Emir of the Turkistan Islamic Party
- Incumbent
- Assumed office 2014
- Preceded by: Abdullah Mansour
- In office 2003–2010
- Preceded by: Hasan Mahsum
- Succeeded by: Abdul Shakoor al-Turkistani

Personal details
- Born: 10 October 1971 (age 54) Hotan Prefecture, Xinjiang, China

Military service
- Allegiance: East Turkestan Islamic Movement al-Qaeda
- Battles/wars: Xinjiang conflict War in North-West Pakistan

= Abdul Haq al-Turkistani =

Uyghur terrorist leader

Memtimin Memet (مۇھەممەتئىمىن مەمەت, born ), also known in his nom de guerre Abdul Haq al-Turkistani (عبد الحق التركستاني), is a Uyghur Islamic militant who leads the Turkistan Islamic Party. The United States Treasury reported he took over leadership of the organization in 2003, following the death of its previous leader, and took a seat on al-Qaeda's shura (central committee) in 2005.

==Biography==
In October 2008, Chinese security officials published half a dozen of his aliases. They reported that he left China in March 1998 and became a training officer at a camp in a "South Asian country".

Uyghur detainees at Guantanamo Bay "confessed" that they were trained by Abdul Haq and Hassan Mahsum in Afghanistan. Haq threatened terrorist attacks on the 2008 Beijing Olympics. Al-Qaeda's command viewed Abdul Haq as authoritative and sent him to meet with Taliban factions along with al-Qaeda commanders.

Abdul Haq faced allegations from the US Treasury Department that he was behind a bombing that preceded the Beijing Olympics.

On 1 March 2010, Abdul Haq was reported to have been killed by a missile launched from an unmanned drone on 15 February 2010. It took place in North Waziristan's area of Mir Ali in Zor Babar Aidak town. However, in June 2014, it was reported that Abdul Haq was instead severely wounded, but recovered and resumed leadership in 2014.

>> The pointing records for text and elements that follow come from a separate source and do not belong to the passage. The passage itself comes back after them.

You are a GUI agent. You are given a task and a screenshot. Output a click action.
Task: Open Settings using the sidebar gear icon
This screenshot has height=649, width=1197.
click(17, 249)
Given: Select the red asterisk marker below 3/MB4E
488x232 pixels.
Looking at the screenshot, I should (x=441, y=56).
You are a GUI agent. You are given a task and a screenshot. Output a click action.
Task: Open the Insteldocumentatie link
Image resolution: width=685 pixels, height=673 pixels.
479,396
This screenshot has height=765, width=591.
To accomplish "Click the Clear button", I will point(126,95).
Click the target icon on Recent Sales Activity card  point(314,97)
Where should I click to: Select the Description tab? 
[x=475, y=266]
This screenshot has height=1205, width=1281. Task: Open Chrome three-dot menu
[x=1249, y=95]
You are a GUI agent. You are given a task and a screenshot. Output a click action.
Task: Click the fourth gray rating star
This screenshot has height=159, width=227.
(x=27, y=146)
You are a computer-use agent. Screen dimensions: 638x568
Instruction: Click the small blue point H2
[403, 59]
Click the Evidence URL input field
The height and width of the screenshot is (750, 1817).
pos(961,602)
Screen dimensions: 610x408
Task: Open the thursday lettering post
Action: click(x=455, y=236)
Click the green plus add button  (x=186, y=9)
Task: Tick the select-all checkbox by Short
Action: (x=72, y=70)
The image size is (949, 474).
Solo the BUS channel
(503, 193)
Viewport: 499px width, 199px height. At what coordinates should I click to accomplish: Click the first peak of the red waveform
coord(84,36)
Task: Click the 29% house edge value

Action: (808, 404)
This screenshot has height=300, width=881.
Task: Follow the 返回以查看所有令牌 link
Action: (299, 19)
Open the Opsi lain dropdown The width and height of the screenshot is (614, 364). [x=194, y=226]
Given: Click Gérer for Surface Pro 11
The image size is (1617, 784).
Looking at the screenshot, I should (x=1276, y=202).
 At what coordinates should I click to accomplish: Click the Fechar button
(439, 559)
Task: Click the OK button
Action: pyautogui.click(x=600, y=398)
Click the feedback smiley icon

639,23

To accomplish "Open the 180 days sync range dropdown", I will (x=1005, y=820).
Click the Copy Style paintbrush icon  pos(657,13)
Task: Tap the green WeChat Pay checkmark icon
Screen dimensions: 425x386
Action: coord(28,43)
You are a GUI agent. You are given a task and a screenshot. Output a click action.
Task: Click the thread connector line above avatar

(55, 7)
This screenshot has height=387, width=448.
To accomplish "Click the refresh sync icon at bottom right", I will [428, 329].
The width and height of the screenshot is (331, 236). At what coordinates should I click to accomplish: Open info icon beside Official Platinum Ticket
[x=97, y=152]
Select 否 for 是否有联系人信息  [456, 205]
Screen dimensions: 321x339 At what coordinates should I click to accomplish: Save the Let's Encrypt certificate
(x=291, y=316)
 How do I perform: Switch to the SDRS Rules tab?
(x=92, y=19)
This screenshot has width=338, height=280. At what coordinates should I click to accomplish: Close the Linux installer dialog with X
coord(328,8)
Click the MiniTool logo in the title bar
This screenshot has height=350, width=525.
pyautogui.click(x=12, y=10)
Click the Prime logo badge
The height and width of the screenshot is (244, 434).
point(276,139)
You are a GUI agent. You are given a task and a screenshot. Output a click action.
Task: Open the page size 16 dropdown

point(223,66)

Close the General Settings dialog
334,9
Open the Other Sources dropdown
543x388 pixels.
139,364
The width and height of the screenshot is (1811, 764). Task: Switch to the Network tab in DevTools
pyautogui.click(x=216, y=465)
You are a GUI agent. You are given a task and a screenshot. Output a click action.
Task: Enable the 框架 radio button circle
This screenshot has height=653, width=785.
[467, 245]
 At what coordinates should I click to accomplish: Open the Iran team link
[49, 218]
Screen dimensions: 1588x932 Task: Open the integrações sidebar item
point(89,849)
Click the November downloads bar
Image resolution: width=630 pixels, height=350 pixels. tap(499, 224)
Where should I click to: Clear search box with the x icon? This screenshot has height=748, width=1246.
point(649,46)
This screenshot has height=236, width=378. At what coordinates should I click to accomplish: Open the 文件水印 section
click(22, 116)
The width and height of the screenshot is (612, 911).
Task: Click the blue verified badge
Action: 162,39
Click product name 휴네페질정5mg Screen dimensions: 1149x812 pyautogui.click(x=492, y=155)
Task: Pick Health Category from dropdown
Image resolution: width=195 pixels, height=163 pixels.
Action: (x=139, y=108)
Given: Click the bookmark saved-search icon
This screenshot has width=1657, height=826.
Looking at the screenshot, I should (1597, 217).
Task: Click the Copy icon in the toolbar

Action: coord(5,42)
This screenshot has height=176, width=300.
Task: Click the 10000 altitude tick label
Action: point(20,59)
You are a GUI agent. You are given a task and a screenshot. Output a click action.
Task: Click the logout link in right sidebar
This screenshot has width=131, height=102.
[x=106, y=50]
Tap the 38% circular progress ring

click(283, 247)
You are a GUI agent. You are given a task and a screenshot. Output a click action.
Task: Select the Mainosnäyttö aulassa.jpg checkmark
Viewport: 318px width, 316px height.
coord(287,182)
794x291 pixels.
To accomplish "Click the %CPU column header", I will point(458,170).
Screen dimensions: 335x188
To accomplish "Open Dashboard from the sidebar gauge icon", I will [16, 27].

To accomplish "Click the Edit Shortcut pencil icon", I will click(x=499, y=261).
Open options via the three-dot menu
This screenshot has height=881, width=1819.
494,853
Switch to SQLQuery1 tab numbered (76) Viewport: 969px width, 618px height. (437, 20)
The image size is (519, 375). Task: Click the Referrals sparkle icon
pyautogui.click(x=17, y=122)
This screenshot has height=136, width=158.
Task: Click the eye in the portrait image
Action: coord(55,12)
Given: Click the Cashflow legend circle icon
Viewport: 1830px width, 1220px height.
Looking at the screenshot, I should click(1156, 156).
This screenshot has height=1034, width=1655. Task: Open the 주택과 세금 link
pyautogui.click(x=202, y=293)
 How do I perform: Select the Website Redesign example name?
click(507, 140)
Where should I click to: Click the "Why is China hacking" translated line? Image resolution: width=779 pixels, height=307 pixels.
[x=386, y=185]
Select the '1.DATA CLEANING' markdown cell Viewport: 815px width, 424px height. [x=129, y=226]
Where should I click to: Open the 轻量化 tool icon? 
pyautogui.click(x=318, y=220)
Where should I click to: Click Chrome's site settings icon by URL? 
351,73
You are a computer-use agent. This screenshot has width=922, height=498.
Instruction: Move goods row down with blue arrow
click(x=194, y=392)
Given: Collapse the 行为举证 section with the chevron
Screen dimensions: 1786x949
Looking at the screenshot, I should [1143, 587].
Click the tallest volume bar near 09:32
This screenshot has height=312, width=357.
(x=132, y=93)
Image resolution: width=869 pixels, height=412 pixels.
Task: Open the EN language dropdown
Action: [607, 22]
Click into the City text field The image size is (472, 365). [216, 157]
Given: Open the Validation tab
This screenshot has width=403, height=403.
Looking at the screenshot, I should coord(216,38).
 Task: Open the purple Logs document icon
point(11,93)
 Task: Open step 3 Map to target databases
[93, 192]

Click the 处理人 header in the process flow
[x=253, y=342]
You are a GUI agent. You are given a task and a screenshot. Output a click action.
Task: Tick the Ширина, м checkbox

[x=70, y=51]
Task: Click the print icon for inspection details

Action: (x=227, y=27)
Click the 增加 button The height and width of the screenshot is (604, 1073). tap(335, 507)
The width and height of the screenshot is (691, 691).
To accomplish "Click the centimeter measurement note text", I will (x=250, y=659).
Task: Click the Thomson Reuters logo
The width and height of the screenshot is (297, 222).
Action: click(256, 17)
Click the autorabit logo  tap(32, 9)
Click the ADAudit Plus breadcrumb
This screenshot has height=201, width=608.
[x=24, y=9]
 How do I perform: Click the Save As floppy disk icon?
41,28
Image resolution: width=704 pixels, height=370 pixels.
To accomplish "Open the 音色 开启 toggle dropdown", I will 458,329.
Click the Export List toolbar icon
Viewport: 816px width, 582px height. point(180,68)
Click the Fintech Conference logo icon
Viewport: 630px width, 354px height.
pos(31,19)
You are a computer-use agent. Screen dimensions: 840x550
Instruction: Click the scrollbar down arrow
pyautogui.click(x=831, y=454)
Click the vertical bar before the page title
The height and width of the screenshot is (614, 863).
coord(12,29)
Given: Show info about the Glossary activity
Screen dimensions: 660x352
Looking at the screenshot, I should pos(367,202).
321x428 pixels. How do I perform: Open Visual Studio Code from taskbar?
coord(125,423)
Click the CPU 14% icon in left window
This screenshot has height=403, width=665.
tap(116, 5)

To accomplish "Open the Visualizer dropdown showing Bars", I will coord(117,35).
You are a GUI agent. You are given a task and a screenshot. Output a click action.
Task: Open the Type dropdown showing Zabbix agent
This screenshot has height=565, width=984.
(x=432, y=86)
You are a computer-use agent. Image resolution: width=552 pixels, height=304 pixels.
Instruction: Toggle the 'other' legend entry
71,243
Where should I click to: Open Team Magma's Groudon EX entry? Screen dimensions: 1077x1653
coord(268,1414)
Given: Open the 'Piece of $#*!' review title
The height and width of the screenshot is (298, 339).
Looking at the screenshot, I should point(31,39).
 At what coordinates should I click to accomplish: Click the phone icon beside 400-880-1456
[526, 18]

On 6 December 2024, amidst the Syrian opposition offensives, Abdul Haq al-Turkistani released a statement saying "while the Muslims are celebrating these victories in every place, the Muslims of oppressed East Turkistan remain far removed from the news of them as they live under a filthy oppressive, disbelieving occupation that suppresses them by every means possible". He called for attack inside China, stating "through God's support, the Chinese disbelievers will soon taste the same torment that the disbelievers in al-Sham have tasted, if God wills".